● **Goal of the exercise**
Determine the number of lines in the data that contain "Community". Answer with that number only.

● **Task input**
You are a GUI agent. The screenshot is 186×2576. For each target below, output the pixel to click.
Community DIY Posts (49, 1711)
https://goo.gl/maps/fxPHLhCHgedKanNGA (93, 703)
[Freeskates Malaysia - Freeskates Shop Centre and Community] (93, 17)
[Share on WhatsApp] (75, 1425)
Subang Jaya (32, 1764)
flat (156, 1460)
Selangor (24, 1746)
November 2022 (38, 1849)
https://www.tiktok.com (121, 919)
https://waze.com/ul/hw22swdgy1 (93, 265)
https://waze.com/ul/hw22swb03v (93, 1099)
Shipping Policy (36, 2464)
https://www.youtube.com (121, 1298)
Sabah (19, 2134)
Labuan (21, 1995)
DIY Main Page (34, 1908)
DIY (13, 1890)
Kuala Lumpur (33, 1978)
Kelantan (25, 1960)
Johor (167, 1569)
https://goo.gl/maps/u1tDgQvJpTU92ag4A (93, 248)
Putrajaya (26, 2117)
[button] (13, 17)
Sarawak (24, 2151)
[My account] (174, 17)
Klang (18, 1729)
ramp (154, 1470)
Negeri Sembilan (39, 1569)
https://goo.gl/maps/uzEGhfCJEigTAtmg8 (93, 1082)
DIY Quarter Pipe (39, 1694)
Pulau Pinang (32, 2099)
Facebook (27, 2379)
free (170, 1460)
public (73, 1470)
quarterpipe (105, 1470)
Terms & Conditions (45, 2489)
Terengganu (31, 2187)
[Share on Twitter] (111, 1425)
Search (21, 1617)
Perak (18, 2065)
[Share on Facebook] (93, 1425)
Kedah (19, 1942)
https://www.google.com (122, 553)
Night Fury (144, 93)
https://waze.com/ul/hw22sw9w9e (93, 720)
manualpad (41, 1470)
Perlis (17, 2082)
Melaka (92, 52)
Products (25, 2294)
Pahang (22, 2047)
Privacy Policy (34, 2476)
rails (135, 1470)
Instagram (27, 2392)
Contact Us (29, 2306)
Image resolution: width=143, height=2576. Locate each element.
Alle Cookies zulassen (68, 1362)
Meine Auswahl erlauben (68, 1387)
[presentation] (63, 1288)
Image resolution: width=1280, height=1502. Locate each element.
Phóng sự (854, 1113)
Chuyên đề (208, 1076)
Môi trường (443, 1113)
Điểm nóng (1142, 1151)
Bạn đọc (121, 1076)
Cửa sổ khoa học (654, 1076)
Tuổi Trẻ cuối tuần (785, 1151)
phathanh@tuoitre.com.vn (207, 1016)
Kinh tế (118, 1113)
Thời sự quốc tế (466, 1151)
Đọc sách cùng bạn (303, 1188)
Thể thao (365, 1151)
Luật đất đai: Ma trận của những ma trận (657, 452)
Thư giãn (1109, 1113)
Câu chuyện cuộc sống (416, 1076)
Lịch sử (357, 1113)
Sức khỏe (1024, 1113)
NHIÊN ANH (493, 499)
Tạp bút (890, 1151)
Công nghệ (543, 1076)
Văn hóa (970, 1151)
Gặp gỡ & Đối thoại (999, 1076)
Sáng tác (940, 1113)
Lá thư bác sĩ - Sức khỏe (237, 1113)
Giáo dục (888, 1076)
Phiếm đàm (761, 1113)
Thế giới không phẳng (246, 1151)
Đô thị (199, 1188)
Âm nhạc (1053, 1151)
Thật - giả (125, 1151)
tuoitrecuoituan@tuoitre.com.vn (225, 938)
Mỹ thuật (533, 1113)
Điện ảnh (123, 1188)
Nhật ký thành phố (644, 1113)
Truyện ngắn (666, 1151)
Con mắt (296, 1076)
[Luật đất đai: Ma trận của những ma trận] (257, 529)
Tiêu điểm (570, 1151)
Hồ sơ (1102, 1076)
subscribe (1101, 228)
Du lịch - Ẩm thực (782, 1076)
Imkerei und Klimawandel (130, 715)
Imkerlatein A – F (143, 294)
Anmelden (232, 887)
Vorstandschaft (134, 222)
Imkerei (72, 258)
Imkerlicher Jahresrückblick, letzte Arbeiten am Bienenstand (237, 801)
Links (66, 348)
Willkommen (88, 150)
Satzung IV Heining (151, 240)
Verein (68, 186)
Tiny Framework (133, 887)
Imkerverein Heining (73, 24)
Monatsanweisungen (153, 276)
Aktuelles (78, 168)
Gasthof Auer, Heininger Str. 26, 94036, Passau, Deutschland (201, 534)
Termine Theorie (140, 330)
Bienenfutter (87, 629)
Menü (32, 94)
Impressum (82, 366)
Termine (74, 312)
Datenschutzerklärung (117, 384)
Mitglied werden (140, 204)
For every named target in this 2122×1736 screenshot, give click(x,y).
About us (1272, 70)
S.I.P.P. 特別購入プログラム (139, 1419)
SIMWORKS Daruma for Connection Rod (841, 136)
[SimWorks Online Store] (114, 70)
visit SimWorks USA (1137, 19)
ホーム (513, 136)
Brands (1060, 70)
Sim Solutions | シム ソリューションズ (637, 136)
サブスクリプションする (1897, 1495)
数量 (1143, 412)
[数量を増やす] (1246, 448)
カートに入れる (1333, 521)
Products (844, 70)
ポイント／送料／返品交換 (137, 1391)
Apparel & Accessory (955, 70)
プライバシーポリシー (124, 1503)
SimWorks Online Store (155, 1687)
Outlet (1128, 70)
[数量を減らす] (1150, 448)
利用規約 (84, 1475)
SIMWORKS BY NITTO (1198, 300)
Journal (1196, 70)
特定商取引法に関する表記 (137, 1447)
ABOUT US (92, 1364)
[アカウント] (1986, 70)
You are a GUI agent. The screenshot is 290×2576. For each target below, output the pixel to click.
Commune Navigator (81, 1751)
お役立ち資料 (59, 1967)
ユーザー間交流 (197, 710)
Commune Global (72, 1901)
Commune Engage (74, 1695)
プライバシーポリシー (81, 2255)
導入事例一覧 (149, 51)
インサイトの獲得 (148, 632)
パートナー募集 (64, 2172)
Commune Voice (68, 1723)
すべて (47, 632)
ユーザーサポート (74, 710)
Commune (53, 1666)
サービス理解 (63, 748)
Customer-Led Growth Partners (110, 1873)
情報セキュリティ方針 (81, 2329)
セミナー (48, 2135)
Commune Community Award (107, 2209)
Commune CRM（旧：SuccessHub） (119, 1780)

● **Response to the task**
3